* _WHAT THE TASK ASKS_
Set down every record exactly as it appears.

Stored data
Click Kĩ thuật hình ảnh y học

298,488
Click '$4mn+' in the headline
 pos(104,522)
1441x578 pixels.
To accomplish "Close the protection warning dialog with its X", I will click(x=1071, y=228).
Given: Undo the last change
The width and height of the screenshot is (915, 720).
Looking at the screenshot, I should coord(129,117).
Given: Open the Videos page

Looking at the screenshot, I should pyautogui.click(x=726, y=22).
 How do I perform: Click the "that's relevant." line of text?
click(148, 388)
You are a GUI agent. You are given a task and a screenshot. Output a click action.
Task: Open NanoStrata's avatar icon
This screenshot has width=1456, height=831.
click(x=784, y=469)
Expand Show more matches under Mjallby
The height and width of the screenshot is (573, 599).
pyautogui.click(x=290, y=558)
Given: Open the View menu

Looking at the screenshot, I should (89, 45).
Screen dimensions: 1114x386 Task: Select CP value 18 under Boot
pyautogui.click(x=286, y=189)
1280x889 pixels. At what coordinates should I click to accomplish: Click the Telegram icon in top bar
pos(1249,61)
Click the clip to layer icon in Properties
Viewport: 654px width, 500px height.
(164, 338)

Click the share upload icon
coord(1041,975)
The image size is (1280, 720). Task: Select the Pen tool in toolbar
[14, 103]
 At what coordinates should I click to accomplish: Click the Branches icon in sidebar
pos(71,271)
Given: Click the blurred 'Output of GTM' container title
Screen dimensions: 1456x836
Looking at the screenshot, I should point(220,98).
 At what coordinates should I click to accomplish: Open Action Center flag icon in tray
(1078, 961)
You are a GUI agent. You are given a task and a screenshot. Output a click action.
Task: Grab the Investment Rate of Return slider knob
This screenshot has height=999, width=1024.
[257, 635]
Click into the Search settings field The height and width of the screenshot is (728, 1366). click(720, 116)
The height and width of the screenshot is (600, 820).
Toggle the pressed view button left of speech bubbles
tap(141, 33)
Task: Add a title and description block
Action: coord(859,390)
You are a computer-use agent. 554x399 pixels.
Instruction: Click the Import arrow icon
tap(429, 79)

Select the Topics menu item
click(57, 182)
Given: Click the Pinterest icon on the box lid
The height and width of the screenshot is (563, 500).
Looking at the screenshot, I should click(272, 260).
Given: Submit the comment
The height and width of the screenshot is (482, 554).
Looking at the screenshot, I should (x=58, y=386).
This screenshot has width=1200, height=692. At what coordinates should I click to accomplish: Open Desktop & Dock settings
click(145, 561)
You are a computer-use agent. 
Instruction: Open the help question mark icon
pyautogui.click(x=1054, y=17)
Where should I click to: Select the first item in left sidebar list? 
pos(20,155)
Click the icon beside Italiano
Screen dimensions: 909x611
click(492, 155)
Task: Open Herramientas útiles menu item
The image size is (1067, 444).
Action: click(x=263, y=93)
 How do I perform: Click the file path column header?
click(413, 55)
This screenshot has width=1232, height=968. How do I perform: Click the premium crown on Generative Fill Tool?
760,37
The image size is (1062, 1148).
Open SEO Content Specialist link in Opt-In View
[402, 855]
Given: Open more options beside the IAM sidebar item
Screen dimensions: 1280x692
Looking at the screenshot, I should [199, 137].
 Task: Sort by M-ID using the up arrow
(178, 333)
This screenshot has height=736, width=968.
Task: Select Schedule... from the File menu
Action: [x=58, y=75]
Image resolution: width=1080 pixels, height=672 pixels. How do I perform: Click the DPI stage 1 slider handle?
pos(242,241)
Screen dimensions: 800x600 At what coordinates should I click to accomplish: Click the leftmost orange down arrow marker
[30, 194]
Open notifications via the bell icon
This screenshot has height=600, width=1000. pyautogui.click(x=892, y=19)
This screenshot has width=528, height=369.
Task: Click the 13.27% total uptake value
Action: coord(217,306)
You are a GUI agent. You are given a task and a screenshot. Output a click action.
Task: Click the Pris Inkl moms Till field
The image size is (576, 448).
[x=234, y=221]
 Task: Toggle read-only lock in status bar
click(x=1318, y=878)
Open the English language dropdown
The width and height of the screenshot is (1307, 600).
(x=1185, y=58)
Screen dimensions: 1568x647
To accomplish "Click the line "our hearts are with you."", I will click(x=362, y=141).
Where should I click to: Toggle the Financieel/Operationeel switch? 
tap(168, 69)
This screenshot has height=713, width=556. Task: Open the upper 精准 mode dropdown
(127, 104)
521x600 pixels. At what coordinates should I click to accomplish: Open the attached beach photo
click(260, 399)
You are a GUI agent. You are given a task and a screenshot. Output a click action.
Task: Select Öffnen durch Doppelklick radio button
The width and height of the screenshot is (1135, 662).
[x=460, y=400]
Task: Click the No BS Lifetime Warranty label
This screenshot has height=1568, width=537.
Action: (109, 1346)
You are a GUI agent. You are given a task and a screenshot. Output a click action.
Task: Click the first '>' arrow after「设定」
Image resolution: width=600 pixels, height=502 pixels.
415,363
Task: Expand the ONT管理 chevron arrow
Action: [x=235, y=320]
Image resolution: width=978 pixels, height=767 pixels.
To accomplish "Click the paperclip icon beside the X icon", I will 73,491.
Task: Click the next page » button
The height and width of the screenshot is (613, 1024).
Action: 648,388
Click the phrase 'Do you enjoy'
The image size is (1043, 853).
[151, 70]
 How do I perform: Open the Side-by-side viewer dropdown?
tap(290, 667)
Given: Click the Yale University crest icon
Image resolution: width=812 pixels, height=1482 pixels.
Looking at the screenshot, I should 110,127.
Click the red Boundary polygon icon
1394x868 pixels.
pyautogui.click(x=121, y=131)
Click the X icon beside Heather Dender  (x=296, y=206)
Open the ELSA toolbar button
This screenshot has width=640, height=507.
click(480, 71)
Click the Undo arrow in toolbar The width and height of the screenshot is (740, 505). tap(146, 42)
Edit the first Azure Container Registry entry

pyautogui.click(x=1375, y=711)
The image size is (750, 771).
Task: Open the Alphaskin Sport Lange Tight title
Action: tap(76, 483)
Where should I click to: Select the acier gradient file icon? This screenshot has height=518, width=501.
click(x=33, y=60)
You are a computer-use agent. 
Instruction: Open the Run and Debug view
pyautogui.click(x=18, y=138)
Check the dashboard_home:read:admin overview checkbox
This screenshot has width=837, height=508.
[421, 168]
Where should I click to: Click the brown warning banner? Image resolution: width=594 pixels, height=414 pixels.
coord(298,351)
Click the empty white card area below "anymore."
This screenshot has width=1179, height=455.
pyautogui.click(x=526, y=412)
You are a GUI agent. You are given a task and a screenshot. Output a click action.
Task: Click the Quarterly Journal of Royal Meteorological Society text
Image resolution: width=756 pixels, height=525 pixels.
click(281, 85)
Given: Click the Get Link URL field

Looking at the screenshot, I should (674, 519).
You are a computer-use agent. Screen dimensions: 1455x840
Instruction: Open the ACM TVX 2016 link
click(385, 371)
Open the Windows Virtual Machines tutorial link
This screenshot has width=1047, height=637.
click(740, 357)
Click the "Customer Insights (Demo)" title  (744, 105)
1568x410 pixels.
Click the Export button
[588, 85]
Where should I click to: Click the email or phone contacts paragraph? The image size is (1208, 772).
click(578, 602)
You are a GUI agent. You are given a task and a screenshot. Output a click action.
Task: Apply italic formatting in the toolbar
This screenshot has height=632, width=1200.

* _SOLUTION TO THE EXERCISE_
Click Kĩ thuật hình ảnh y học

298,488
Click '$4mn+' in the headline
 pos(104,522)
1441x578 pixels.
To accomplish "Close the protection warning dialog with its X", I will click(x=1071, y=228).
Given: Undo the last change
The width and height of the screenshot is (915, 720).
Looking at the screenshot, I should coord(129,117).
Given: Open the Videos page

Looking at the screenshot, I should pyautogui.click(x=726, y=22).
 How do I perform: Click the "that's relevant." line of text?
click(148, 388)
You are a GUI agent. You are given a task and a screenshot. Output a click action.
Task: Open NanoStrata's avatar icon
This screenshot has width=1456, height=831.
click(x=784, y=469)
Expand Show more matches under Mjallby
The height and width of the screenshot is (573, 599).
pyautogui.click(x=290, y=558)
Given: Open the View menu

Looking at the screenshot, I should (89, 45).
Screen dimensions: 1114x386 Task: Select CP value 18 under Boot
pyautogui.click(x=286, y=189)
1280x889 pixels. At what coordinates should I click to accomplish: Click the Telegram icon in top bar
pos(1249,61)
Click the clip to layer icon in Properties
Viewport: 654px width, 500px height.
(164, 338)

Click the share upload icon
coord(1041,975)
The image size is (1280, 720). Task: Select the Pen tool in toolbar
[14, 103]
 At what coordinates should I click to accomplish: Click the Branches icon in sidebar
pos(71,271)
Given: Click the blurred 'Output of GTM' container title
Screen dimensions: 1456x836
Looking at the screenshot, I should point(220,98).
 At what coordinates should I click to accomplish: Open Action Center flag icon in tray
(1078, 961)
You are a GUI agent. You are given a task and a screenshot. Output a click action.
Task: Grab the Investment Rate of Return slider knob
This screenshot has height=999, width=1024.
[257, 635]
Click into the Search settings field The height and width of the screenshot is (728, 1366). click(720, 116)
The height and width of the screenshot is (600, 820).
Toggle the pressed view button left of speech bubbles
tap(141, 33)
Task: Add a title and description block
Action: coord(859,390)
You are a computer-use agent. 554x399 pixels.
Instruction: Click the Import arrow icon
tap(429, 79)

Select the Topics menu item
click(57, 182)
Given: Click the Pinterest icon on the box lid
The height and width of the screenshot is (563, 500).
Looking at the screenshot, I should click(272, 260).
Given: Submit the comment
The height and width of the screenshot is (482, 554).
Looking at the screenshot, I should (x=58, y=386).
This screenshot has width=1200, height=692. At what coordinates should I click to accomplish: Open Desktop & Dock settings
click(145, 561)
You are a computer-use agent. 
Instruction: Open the help question mark icon
pyautogui.click(x=1054, y=17)
Where should I click to: Select the first item in left sidebar list? 
pos(20,155)
Click the icon beside Italiano
Screen dimensions: 909x611
click(492, 155)
Task: Open Herramientas útiles menu item
The image size is (1067, 444).
Action: click(x=263, y=93)
 How do I perform: Click the file path column header?
click(413, 55)
This screenshot has width=1232, height=968. How do I perform: Click the premium crown on Generative Fill Tool?
760,37
The image size is (1062, 1148).
Open SEO Content Specialist link in Opt-In View
[402, 855]
Given: Open more options beside the IAM sidebar item
Screen dimensions: 1280x692
Looking at the screenshot, I should [199, 137].
 Task: Sort by M-ID using the up arrow
(178, 333)
This screenshot has height=736, width=968.
Task: Select Schedule... from the File menu
Action: [x=58, y=75]
Image resolution: width=1080 pixels, height=672 pixels. How do I perform: Click the DPI stage 1 slider handle?
pos(242,241)
Screen dimensions: 800x600 At what coordinates should I click to accomplish: Click the leftmost orange down arrow marker
[30, 194]
Open notifications via the bell icon
This screenshot has height=600, width=1000. pyautogui.click(x=892, y=19)
This screenshot has width=528, height=369.
Task: Click the 13.27% total uptake value
Action: coord(217,306)
You are a GUI agent. You are given a task and a screenshot. Output a click action.
Task: Click the Pris Inkl moms Till field
The image size is (576, 448).
[x=234, y=221]
 Task: Toggle read-only lock in status bar
click(x=1318, y=878)
Open the English language dropdown
The width and height of the screenshot is (1307, 600).
(x=1185, y=58)
Screen dimensions: 1568x647
To accomplish "Click the line "our hearts are with you."", I will click(x=362, y=141).
Where should I click to: Toggle the Financieel/Operationeel switch? 
tap(168, 69)
This screenshot has height=713, width=556. Task: Open the upper 精准 mode dropdown
(127, 104)
521x600 pixels. At what coordinates should I click to accomplish: Open the attached beach photo
click(260, 399)
You are a GUI agent. You are given a task and a screenshot. Output a click action.
Task: Select Öffnen durch Doppelklick radio button
The width and height of the screenshot is (1135, 662).
[x=460, y=400]
Task: Click the No BS Lifetime Warranty label
This screenshot has height=1568, width=537.
Action: (109, 1346)
You are a GUI agent. You are given a task and a screenshot. Output a click action.
Task: Click the first '>' arrow after「设定」
Image resolution: width=600 pixels, height=502 pixels.
415,363
Task: Expand the ONT管理 chevron arrow
Action: [x=235, y=320]
Image resolution: width=978 pixels, height=767 pixels.
To accomplish "Click the paperclip icon beside the X icon", I will 73,491.
Task: Click the next page » button
The height and width of the screenshot is (613, 1024).
Action: 648,388
Click the phrase 'Do you enjoy'
The image size is (1043, 853).
[151, 70]
 How do I perform: Open the Side-by-side viewer dropdown?
tap(290, 667)
Given: Click the Yale University crest icon
Image resolution: width=812 pixels, height=1482 pixels.
Looking at the screenshot, I should 110,127.
Click the red Boundary polygon icon
1394x868 pixels.
pyautogui.click(x=121, y=131)
Click the X icon beside Heather Dender  (x=296, y=206)
Open the ELSA toolbar button
This screenshot has width=640, height=507.
click(480, 71)
Click the Undo arrow in toolbar The width and height of the screenshot is (740, 505). tap(146, 42)
Edit the first Azure Container Registry entry

pyautogui.click(x=1375, y=711)
The image size is (750, 771).
Task: Open the Alphaskin Sport Lange Tight title
Action: tap(76, 483)
Where should I click to: Select the acier gradient file icon? This screenshot has height=518, width=501.
click(x=33, y=60)
You are a computer-use agent. 
Instruction: Open the Run and Debug view
pyautogui.click(x=18, y=138)
Check the dashboard_home:read:admin overview checkbox
This screenshot has width=837, height=508.
[421, 168]
Where should I click to: Click the brown warning banner? Image resolution: width=594 pixels, height=414 pixels.
coord(298,351)
Click the empty white card area below "anymore."
This screenshot has width=1179, height=455.
pyautogui.click(x=526, y=412)
You are a GUI agent. You are given a task and a screenshot. Output a click action.
Task: Click the Quarterly Journal of Royal Meteorological Society text
Image resolution: width=756 pixels, height=525 pixels.
click(281, 85)
Given: Click the Get Link URL field

Looking at the screenshot, I should (674, 519).
You are a computer-use agent. Screen dimensions: 1455x840
Instruction: Open the ACM TVX 2016 link
click(385, 371)
Open the Windows Virtual Machines tutorial link
This screenshot has width=1047, height=637.
click(740, 357)
Click the "Customer Insights (Demo)" title  (744, 105)
1568x410 pixels.
Click the Export button
[588, 85]
Where should I click to: Click the email or phone contacts paragraph? The image size is (1208, 772).
click(578, 602)
You are a GUI agent. You are given a task and a screenshot. Output a click action.
Task: Apply italic formatting in the toolbar
This screenshot has height=632, width=1200.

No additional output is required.